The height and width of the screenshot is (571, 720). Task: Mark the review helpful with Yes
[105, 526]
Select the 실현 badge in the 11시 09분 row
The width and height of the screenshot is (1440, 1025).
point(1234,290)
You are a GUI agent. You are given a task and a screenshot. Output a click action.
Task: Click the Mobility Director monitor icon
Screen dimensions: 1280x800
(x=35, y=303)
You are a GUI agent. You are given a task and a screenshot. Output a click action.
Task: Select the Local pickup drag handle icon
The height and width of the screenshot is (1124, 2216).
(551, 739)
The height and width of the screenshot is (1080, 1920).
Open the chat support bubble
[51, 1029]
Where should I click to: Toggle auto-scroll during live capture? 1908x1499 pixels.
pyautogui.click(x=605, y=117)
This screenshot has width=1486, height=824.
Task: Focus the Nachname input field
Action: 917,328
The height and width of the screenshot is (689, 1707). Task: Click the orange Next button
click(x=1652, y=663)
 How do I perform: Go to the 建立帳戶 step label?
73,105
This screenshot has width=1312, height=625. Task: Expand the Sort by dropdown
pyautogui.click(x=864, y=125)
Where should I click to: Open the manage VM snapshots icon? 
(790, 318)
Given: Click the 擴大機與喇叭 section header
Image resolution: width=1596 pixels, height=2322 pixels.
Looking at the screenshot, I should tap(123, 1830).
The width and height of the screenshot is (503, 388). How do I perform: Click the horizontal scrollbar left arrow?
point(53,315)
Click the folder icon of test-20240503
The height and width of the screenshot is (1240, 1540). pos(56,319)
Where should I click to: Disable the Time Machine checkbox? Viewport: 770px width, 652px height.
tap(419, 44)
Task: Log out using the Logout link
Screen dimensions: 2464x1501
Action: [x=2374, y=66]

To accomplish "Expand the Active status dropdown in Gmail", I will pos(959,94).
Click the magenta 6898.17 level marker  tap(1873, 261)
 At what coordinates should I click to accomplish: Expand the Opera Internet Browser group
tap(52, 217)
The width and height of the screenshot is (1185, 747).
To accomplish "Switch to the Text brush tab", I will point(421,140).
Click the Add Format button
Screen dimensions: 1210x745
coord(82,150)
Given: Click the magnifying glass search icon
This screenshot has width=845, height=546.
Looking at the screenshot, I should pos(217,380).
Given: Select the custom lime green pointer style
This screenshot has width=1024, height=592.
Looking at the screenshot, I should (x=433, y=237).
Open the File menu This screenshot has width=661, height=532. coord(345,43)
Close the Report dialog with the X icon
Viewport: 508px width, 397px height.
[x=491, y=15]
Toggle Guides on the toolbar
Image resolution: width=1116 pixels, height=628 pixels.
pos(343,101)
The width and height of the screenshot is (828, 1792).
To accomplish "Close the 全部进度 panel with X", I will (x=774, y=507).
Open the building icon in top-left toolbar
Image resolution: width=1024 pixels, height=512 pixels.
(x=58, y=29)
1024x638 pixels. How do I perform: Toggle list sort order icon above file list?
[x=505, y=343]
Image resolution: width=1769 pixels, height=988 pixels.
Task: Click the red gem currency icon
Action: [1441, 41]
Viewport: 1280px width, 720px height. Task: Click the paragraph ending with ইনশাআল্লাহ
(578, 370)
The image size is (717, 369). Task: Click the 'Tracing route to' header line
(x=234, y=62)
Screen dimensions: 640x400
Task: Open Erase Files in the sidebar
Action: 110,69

__Stated problem__
Reproduce the data verbatim, starting with its first line and continuing through the line that contains "Action: [x=2374, y=66]", with both of those lines included.

__Exercise output__
The height and width of the screenshot is (571, 720). Task: Mark the review helpful with Yes
[105, 526]
Select the 실현 badge in the 11시 09분 row
The width and height of the screenshot is (1440, 1025).
point(1234,290)
You are a GUI agent. You are given a task and a screenshot. Output a click action.
Task: Click the Mobility Director monitor icon
Screen dimensions: 1280x800
(x=35, y=303)
You are a GUI agent. You are given a task and a screenshot. Output a click action.
Task: Select the Local pickup drag handle icon
The height and width of the screenshot is (1124, 2216).
(551, 739)
The height and width of the screenshot is (1080, 1920).
Open the chat support bubble
[51, 1029]
Where should I click to: Toggle auto-scroll during live capture? 1908x1499 pixels.
pyautogui.click(x=605, y=117)
This screenshot has width=1486, height=824.
Task: Focus the Nachname input field
Action: 917,328
The height and width of the screenshot is (689, 1707). Task: Click the orange Next button
click(x=1652, y=663)
 How do I perform: Go to the 建立帳戶 step label?
73,105
This screenshot has width=1312, height=625. Task: Expand the Sort by dropdown
pyautogui.click(x=864, y=125)
Where should I click to: Open the manage VM snapshots icon? 
(790, 318)
Given: Click the 擴大機與喇叭 section header
Image resolution: width=1596 pixels, height=2322 pixels.
Looking at the screenshot, I should tap(123, 1830).
The width and height of the screenshot is (503, 388). How do I perform: Click the horizontal scrollbar left arrow?
point(53,315)
Click the folder icon of test-20240503
The height and width of the screenshot is (1240, 1540). pos(56,319)
Where should I click to: Disable the Time Machine checkbox? Viewport: 770px width, 652px height.
tap(419, 44)
Task: Log out using the Logout link
Screen dimensions: 2464x1501
Action: [x=2374, y=66]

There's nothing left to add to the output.